▶ Brief
Reproduce word for word the section of the housing and wealth post that opens with the words containing "Here's an interesting" and closes with "12 August 2015.".

▶ Provided passage
>>>
Monday, August 31, 2015

Housing Tax Policy, A Series: Part 55 - Housing and Wealth

Here's an interesting speech that I happened upon recently (HT: Matthew Klein via Noah Smith)
"Philip Lowe: National wealth, land values and monetary policy" 
Address by Mr Philip Lowe, Deputy Governor of the Reserve Bank of Australia, to the 54th Shann Memorial Lecture, Perth, 12 August 2015.
Mr. Lowe's commentary is mostly devoted to Australia, but the issues apply just as well to the U.S., and, in fact, I think the universality of these issues in developed economies may explain how problems that originate in localized housing politics may have aggregated into a problem that affects global fixed income markets.  Much of Mr. Lowe's discussion builds around this issue:
almost three-quarters of the increase in the ratio of net wealth to GDP since the late
1980s is explained by higher land prices.
This isn't quite the case in the U.S.  It should be, but we threw our housing sector into disequilibrium in 2007.  Australia didn't.  But, even before that, it looks to me like housing only accounted for more like half of the increase in wealth to GDP in the U.S.  I suspect that one reason is that foreign corporate investments are a larger portion of U.S. wealth.  This doesn't show up so much in book values in the U.S. capital account, but it does show up in the market value of U.S. corporations.  The first factor he cites in raising those prices is lower inflation and less financial regulation.  I had originally intuited that as a significant factor in rising home prices, myself, before I began this series of posts.  I outlined Friday why I don't think the data confirms that intuition.  In addition to the confounding pieces of evidence I discussed in that post, I have discussed previously how rising home square footage is another piece of evidence that looks at first blush like it is a sign of overbuilding, but may actually be a result of supply constraints.  Since I wrote that post, I have come to that view even more strongly, since the concentration of those supply constraints in the core cities should cause an even larger substitution of square footage for lot size.
<<<
▶ Supplied information
>>>
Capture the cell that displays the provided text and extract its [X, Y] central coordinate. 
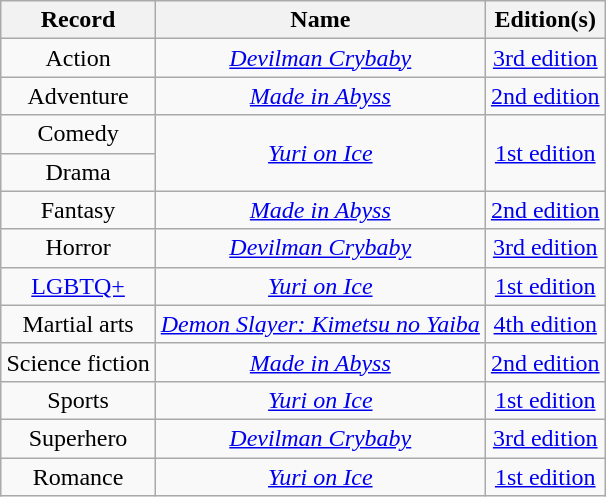
Demon Slayer: Kimetsu no Yaiba [320, 324]
Martial arts [78, 324]
LGBTQ+ [78, 286]
Sports [78, 400]
4th edition [545, 324]
Romance [78, 477]
Science fiction [78, 362]
Name [320, 20]
Record [78, 20]
Drama [78, 172]
Comedy [78, 134]
Adventure [78, 96]
Fantasy [78, 210]
Action [78, 58]
Superhero [78, 438]
Horror [78, 248]
Edition(s) [545, 20]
<<<
▶ Solution to this exercise
Here's an interesting speech that I happened upon recently (HT: Matthew Klein via Noah Smith)
"Philip Lowe: National wealth, land values and monetary policy" 
Address by Mr Philip Lowe, Deputy Governor of the Reserve Bank of Australia, to the 54th Shann Memorial Lecture, Perth, 12 August 2015.